7 Replies Latest reply: Jun 5, 2013 3:58 PM by Daryl E. RSS

    Backup status monitoring

    906815
      EM-GC 11.1 on Linux
      Database 11.2 on Solaris

      Hello,

      It might be a long shot, but I hope somebody could suggest a solution:

      I have created "Backups status" rule in EM GC 11.1 as based on UDM - user defined metrics (in repository).

      (User-Defined String Metric     All Objects (Metric ID;Key)     Critical )

      Backup status     STRING     
           
           MATCH     
           FAILED

      The UDM are created for EM repository and quering the

      mgmt$ha_backup

      as

      select DATABASE_NAME, status from mgmt$ha_backup where status='FAILED';

      ---------------------------------------------------------------------

      There is one particular database we receive email notifications every day that the backup has FAILED.

      In the reality the backup status - in EM is COMPLETED

      in repository:

      SQL> select DATABASE_NAME, status from mgmt$ha_backup where status='FAILED';

      no rows selected
      ------

      (It looks to me that at some point of time during the backup, somehow the status in repository is FAILED and this is used for notification.)



      I'd appreciate any suggestions on this matter.

      Thx,
        • 1. Re: Backup status monitoring
          EricvdS
          In mgmt$ha_backup you will only see one entry per database. So if you have a backup job that consist out of two rman jobs, in your case, the last one succeeds and the first one fails.
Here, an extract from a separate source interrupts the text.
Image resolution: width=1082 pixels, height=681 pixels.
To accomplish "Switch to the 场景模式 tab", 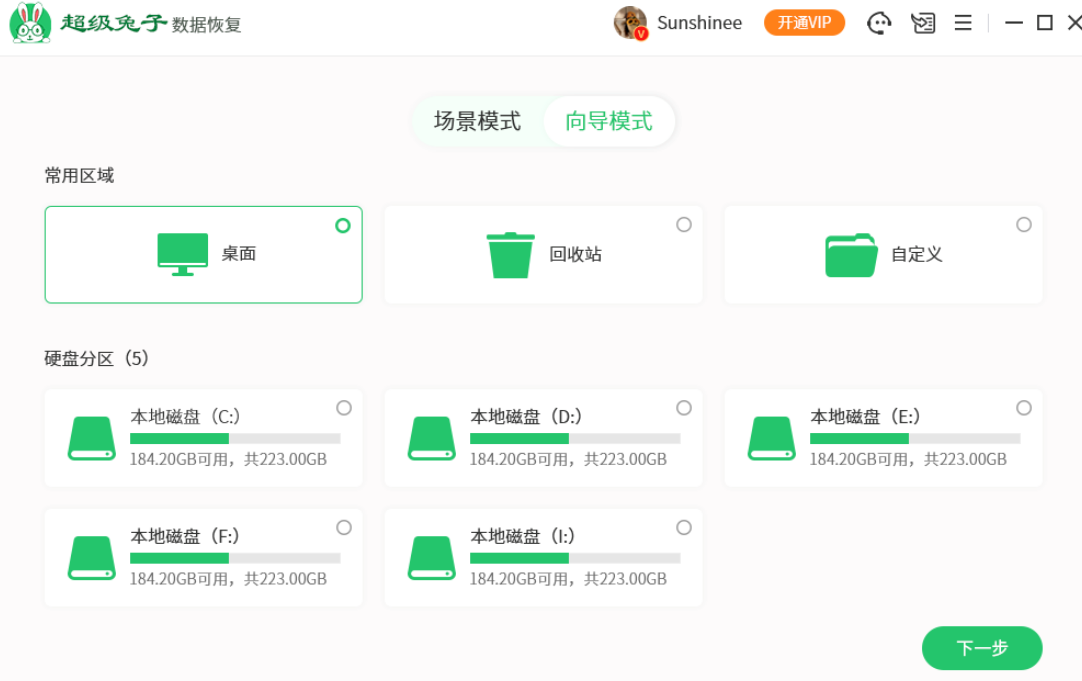I will click(477, 122).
Check the backup history to see all entries to find out which one failes.

          Eric

          Edited by: EricvdS on 14-mrt-2013 21:34
          • 2. Re: Backup status monitoring
            906815
            Eric,
            I was hoping you'd reply.
            Thx,

            ----------------------------------------------
             select operation, status, start_time, end_time from V$RMAN_STATUS
            where start_time >= trunc(sysdate - 1)
            ;  2    3
            
            OPERATION                         STATUS                  START_TIM END_TIME
            --------------------------------- ----------------------- --------- ---------
            BACKUP                            COMPLETED               13-MAR-13 13-MAR-13
            BACKUP                            COMPLETED               13-MAR-13 13-MAR-13
            RMAN                              COMPLETED               13-MAR-13 13-MAR-13
            BACKUP                            COMPLETED               13-MAR-13 14-MAR-13
            REPORT                            COMPLETED               13-MAR-13 13-MAR-13
            DELETE                            COMPLETED               13-MAR-13 13-MAR-13
            DELETE                            COMPLETED WITH WARNINGS 13-MAR-13 13-MAR-13
            DELETE                            COMPLETED               13-MAR-13 13-MAR-13
            DELETE                            COMPLETED               14-MAR-13 14-MAR-13
            REPORT                            COMPLETED               13-MAR-13 13-MAR-13
            RMAN                              COMPLETED               14-MAR-13 14-MAR-13
            BACKUP                            COMPLETED               13-MAR-13 13-MAR-13
            DELETE                            COMPLETED WITH WARNINGS 13-MAR-13 13-MAR-13
            DELETE                            COMPLETED WITH WARNINGS 14-MAR-13 14-MAR-13
            REPORT                            COMPLETED               14-MAR-13 14-MAR-13
            DELETE                            COMPLETED WITH WARNINGS 14-MAR-13 14-MAR-13
            REPORT                            COMPLETED               13-MAR-13 13-MAR-13
            REPORT                            COMPLETED               14-MAR-13 14-MAR-13
            BACKUP                            COMPLETED               13-MAR-13 13-MAR-13
            DELETE                            COMPLETED               14-MAR-13 14-MAR-13
            DELETE                            COMPLETED WITH WARNINGS 13-MAR-13 13-MAR-13
            RMAN                              COMPLETED               13-MAR-13 14-MAR-13
            BACKUP                            COMPLETED               14-MAR-13 14-MAR-13
            BACKUP                            COMPLETED               14-MAR-13 14-MAR-13
            REPORT                            COMPLETED               13-MAR-13 13-MAR-13
            REPORT                            COMPLETED               14-MAR-13 14-MAR-13
            Not a trace of failed operations?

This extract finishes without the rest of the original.